Answer
(a) $$U=-\dfrac{GmM}{\sqrt{x^2+a^2}}.$$
(b) see work step by step
(c)$$F_x=\dfrac{-GmMx}{(x^2+a^2)^{3/2}}$$
(d) see work step by step
(e) If $x=0$ then $U=-\dfrac{GMm}{a}$ and $F_x=0$.
Work Step by Step
First of all, we have to find the potential due to a small segment of the ring and then integrate over the entire ring to find total U. Let's divide the ring up into small segments $dM$ (see picture).
(a) the gravitational potential energy of $dM$ and $m$ is
$$dU=-\dfrac{GmdM}{r}$$
and the total gravitational potential energy is
$$U=\int dU=-Gm\int \dfrac{dM}{r}.$$
We know that $r=\sqrt{x^2+a^2}$ is the same for all segments.
$$U=-\dfrac{Gm}{\sqrt{x^2+a^2}}\int dM=-\dfrac{GmM}{\sqrt{x^2+a^2}}.$$
(b) If $x \gg a$ then $\sqrt{x^2+a^2}=x$ amd $U=-\dfrac{GmM}{x}$.
As expected, this is the gravitational potential energy of two point masses separated by a distance $x$.
(c) Let's use $F_x=-\dfrac{dU}{dx}$
$$F_x=-\dfrac{d}{dx}\left(\dfrac{-GmM}{\sqrt{x^2+a^2}}\right)$$
$$F_x=GmM\dfrac{d}{dx}(x^2+a^2)^{-1/2}=GmM\left(-\dfrac{1}{2}(2x)(x^2+a^2)^{-3/2}\right)=\dfrac{-GmMx}{(x^2+a^2)^{3/2}}$$
The minus sign means the force is attractive.
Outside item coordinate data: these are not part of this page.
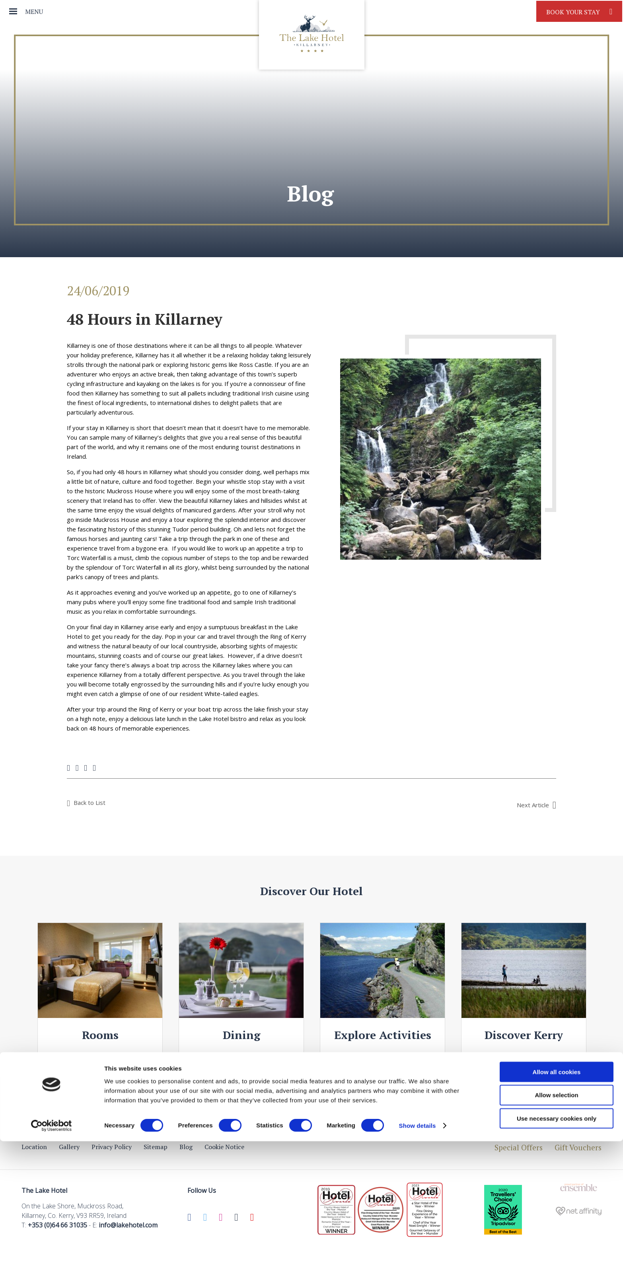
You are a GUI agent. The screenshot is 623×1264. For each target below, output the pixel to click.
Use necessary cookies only (556, 1241)
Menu (34, 11)
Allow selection (556, 1217)
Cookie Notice (224, 1146)
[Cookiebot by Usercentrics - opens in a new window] (51, 1248)
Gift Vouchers (578, 1147)
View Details (100, 1059)
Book (579, 11)
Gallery (69, 1146)
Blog (186, 1146)
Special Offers (519, 1147)
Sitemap (155, 1146)
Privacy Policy (112, 1146)
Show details (417, 1248)
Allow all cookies (557, 1194)
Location (34, 1146)
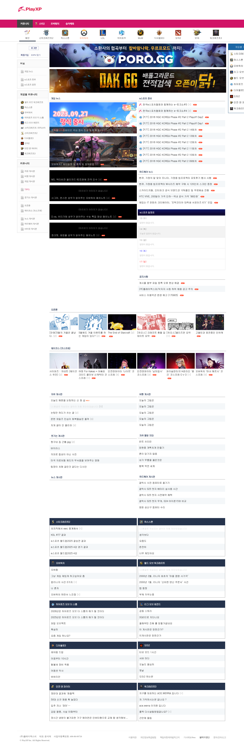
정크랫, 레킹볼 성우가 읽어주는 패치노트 (78, 235)
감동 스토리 (145, 610)
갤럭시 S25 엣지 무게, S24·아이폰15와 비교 (162, 501)
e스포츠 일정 (30, 84)
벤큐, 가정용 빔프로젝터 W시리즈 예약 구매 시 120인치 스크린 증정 (175, 184)
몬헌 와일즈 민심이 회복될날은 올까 (70, 418)
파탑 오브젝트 (58, 623)
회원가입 (24, 55)
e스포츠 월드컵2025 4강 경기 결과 (69, 546)
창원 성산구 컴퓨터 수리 (152, 507)
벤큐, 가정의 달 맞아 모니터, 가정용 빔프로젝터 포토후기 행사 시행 (175, 177)
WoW (140, 34)
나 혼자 (55, 588)
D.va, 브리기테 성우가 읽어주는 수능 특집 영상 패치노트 (86, 216)
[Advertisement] (154, 10)
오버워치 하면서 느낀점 (63, 594)
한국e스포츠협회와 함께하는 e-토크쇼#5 (163, 104)
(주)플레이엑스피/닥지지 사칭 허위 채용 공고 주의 (166, 289)
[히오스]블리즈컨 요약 (178, 332)
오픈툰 (27, 205)
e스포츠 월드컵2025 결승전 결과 (68, 540)
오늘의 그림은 (146, 400)
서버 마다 (144, 658)
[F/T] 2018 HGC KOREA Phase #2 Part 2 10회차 (168, 154)
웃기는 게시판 (31, 197)
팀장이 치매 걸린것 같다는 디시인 (69, 466)
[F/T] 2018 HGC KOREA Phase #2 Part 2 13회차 (168, 135)
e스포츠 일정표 (147, 212)
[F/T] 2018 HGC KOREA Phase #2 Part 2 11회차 (168, 148)
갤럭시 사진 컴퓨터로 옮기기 (154, 482)
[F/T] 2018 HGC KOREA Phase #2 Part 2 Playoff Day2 (171, 117)
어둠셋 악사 (57, 670)
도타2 (178, 34)
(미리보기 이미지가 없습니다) (93, 190)
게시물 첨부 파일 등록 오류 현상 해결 (159, 282)
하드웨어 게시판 (32, 223)
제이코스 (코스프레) (33, 210)
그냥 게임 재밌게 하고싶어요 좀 (68, 576)
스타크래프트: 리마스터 (35, 127)
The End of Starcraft (119, 332)
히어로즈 (121, 34)
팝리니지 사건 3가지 (62, 582)
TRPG (27, 189)
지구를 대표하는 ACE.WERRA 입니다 (159, 693)
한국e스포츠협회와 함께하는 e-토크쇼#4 (163, 110)
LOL (103, 34)
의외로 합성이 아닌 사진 (64, 454)
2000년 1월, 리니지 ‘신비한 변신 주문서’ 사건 (163, 582)
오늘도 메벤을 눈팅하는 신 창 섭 (68, 400)
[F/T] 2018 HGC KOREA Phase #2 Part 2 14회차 (168, 129)
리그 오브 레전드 (32, 122)
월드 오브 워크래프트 (34, 102)
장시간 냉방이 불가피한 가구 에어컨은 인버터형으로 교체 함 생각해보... (89, 717)
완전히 (142, 546)
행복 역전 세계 (147, 466)
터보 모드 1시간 (147, 652)
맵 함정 (143, 588)
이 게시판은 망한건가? (151, 629)
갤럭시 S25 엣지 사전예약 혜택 (155, 494)
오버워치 (84, 34)
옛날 (141, 670)
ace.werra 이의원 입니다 (152, 705)
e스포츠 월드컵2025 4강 (64, 553)
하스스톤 (65, 34)
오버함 (54, 569)
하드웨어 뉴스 (146, 171)
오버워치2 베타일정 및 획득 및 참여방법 (77, 164)
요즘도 (142, 540)
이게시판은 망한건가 (150, 635)
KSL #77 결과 (58, 534)
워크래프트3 (216, 34)
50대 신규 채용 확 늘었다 (64, 699)
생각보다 (144, 534)
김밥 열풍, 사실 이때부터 (64, 711)
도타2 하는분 (146, 676)
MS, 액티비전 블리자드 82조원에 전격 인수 (79, 179)
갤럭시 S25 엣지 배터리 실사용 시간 (158, 488)
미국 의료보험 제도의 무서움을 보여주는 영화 (75, 460)
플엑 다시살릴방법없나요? (153, 711)
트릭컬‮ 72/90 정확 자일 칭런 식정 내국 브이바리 (79, 130)
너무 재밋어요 (146, 553)
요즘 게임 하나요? (60, 635)
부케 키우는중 (146, 594)
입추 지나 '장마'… (60, 705)
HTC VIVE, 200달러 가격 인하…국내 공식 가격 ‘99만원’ (169, 196)
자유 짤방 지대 (146, 435)
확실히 (54, 629)
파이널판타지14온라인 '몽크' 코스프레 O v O (180, 372)
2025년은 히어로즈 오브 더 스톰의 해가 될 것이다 (77, 617)
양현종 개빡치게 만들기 (151, 447)
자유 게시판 (30, 171)
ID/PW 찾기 (36, 55)
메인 (27, 34)
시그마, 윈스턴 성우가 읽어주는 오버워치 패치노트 (83, 197)
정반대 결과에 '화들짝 (62, 693)
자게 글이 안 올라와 (61, 425)
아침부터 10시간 (60, 658)
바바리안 (55, 676)
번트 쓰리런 (145, 441)
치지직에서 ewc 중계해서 (64, 528)
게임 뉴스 (29, 71)
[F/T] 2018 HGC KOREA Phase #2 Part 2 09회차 (168, 161)
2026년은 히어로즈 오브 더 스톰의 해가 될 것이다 (77, 611)
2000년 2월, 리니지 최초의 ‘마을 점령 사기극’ (163, 576)
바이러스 (55, 448)
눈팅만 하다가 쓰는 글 (62, 412)
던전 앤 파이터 (31, 148)
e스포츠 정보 (30, 79)
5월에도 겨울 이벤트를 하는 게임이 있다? (92, 334)
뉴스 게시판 (30, 218)
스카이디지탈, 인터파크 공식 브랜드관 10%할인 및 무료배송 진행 (174, 190)
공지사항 (143, 276)
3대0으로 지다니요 (149, 617)
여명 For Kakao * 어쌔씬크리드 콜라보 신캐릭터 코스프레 (93, 374)
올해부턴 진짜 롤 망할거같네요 (155, 623)
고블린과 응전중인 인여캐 (209, 332)
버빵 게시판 (30, 176)
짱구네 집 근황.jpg (61, 441)
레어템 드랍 (57, 652)
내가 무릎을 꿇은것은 (150, 460)
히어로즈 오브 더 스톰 (34, 117)
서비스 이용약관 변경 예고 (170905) (158, 295)
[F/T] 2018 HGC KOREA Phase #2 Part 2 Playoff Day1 (171, 123)
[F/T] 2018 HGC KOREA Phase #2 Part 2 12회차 (168, 142)
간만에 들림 (145, 717)
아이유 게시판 (31, 228)
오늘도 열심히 (146, 664)
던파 (197, 34)
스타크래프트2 (46, 34)
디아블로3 (159, 34)
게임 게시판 (30, 181)
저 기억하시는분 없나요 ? (153, 699)
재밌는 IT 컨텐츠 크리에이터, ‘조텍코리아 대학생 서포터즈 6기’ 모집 (175, 202)
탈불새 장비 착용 (60, 664)
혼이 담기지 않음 (148, 453)
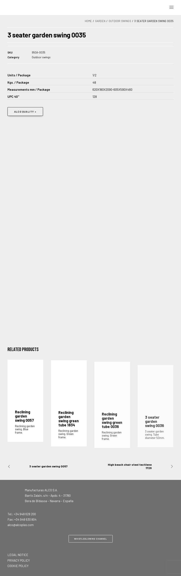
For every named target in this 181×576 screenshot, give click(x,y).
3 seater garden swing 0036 (154, 436)
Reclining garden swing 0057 (24, 420)
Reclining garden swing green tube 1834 (68, 425)
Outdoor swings (120, 21)
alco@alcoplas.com (20, 525)
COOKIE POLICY (18, 566)
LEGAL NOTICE (17, 555)
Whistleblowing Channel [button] (90, 539)
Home (88, 21)
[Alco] (60, 7)
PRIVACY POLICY (18, 560)
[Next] (140, 466)
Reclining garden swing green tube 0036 (112, 433)
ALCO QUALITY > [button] (25, 111)
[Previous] (40, 466)
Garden (100, 21)
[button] (171, 7)
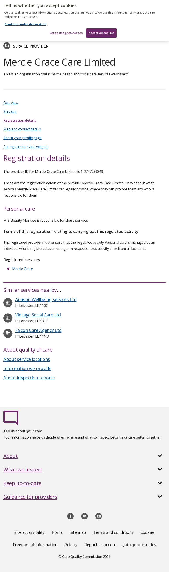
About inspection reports (29, 378)
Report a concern (100, 544)
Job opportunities (139, 544)
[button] (84, 456)
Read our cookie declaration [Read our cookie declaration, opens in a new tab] (25, 22)
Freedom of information (35, 544)
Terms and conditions (113, 532)
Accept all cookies (101, 30)
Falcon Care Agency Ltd (38, 330)
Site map (78, 532)
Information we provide (27, 368)
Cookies (147, 532)
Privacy (70, 544)
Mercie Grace (22, 268)
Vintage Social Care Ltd (38, 315)
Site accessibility (29, 532)
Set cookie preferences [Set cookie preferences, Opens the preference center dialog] (66, 30)
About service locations (26, 359)
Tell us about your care (22, 431)
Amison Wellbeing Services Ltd (45, 299)
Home (57, 532)
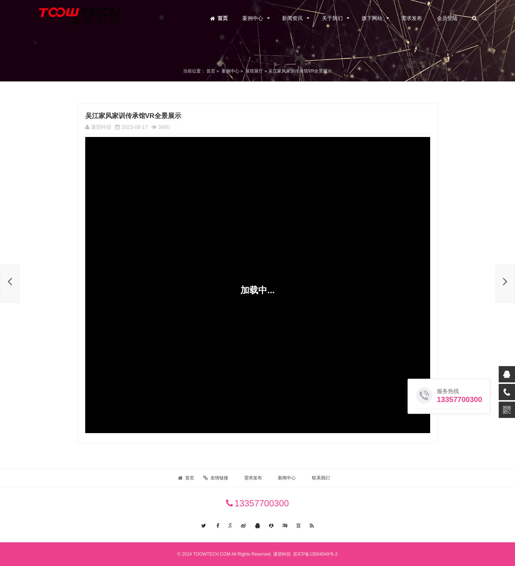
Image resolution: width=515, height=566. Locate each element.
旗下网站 (372, 18)
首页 (222, 18)
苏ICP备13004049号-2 (315, 554)
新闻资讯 (292, 18)
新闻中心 (287, 477)
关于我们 (332, 18)
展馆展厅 (254, 71)
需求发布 (411, 18)
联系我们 (321, 477)
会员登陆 (447, 18)
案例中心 (252, 18)
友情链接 (219, 477)
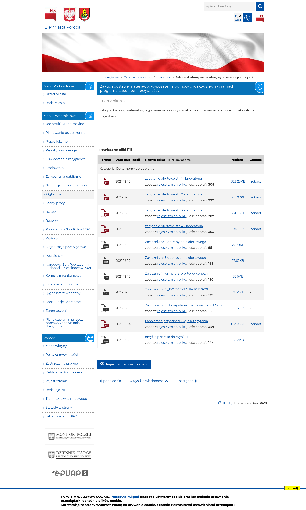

(d) if $x\gg a$ then $(x^2+a^2)^{3/2}=(x^2)^{3/2}=x^3$
and
$$F_x=-\dfrac{GmMx}{x^3}=-\dfrac{GmM}{x^2}$$
This is the force between two point masses separated by a distance x.
(e) If $x=0$ then $U=-\dfrac{GMm}{a}$ and $F_x=0$. It's obvious, because each small segment of the ring is the same distance from the center and the potential is the same as that due to a point charge of mass $M$ located at a distance $a$. As for force, when the particle is at the center of the ring, symmetrically placed segments of the ring exert equal and opposite forces and the total $F_x$ exerted by the ring is 0.